Why Less Signal Might Mean Better Memory
The researchers propose a few possible explanations for this counterintuitive finding. One theory is related to cognitive efficiency. Individuals with better memory might process visual information more efficiently, requiring less neural activity in the entorhinal cortex.
"Individuals with good recognition memory might display less neural activation during memory formation, thus, encoding 'more efficiently'," the study suggests.
Another possibility is that high-performing individuals may rely more on prior knowledge or schemas to understand a scene. For example, when viewing a beach, they might activate a mental 'beach schema' which guides their eye movements more effectively, reducing the need for the brain's grid system to build a visual map from scratch.
This suggests that relying purely on the raw spatial layout of a scene (which is what grid cells map) might be a less effective strategy than integrating new information with existing knowledge.
Coordinating Brain Networks for Vision and Memory
The study also shed light on how different brain regions work together. The researchers investigated which other brain areas were active in sync with the entorhinal grid-like signals. They found a strong connection to the frontal eye fields (FEF), a region known to be critical for planning and executing eye movements.
When the grid-like signals in the entorhinal cortex were strong, activity in the left FEF was also high. This indicates a direct link between the brain's spatial map and the machinery that controls where the eyes look next.
This finding supports a model where the entorhinal cortex provides a spatial framework, which in turn informs the FEF on how to guide saccades to explore a scene. This coordinated activity helps build a coherent visual representation that can be stored as a memory.

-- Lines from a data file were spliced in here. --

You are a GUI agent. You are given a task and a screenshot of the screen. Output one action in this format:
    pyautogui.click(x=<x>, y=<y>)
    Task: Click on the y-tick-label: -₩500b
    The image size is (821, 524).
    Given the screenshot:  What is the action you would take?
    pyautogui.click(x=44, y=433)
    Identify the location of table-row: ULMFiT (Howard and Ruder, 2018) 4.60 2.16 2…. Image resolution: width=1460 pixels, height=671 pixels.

Implications for Understanding Memory and Brain Function
This research adds to a growing body of evidence that the brain's navigation system has been adapted for functions beyond physical movement. It appears to provide a universal 'cognitive map' for organizing different types of information, including the contents of a visual scene.
The findings have several important implications:
- Understanding Memory Encoding: The study provides a neural mechanism for how visual exploration directly contributes to memory formation.
- Brain Network Dynamics: It highlights the interplay between memory regions (entorhinal cortex) and motor control regions (frontal eye fields).
- Future Research: The unexpected negative relationship between grid signal strength and memory performance opens up new questions about what constitutes 'efficient' brain processing during learning.
While direct evidence connecting single grid cell recordings to saccades in humans is still needed, this fMRI study provides a powerful, non-invasive look into this fundamental process. It reveals that every time our eyes dart across a scene, a complex coordination between our internal GPS and motor systems is at work, shaping what we see, and what we will remember.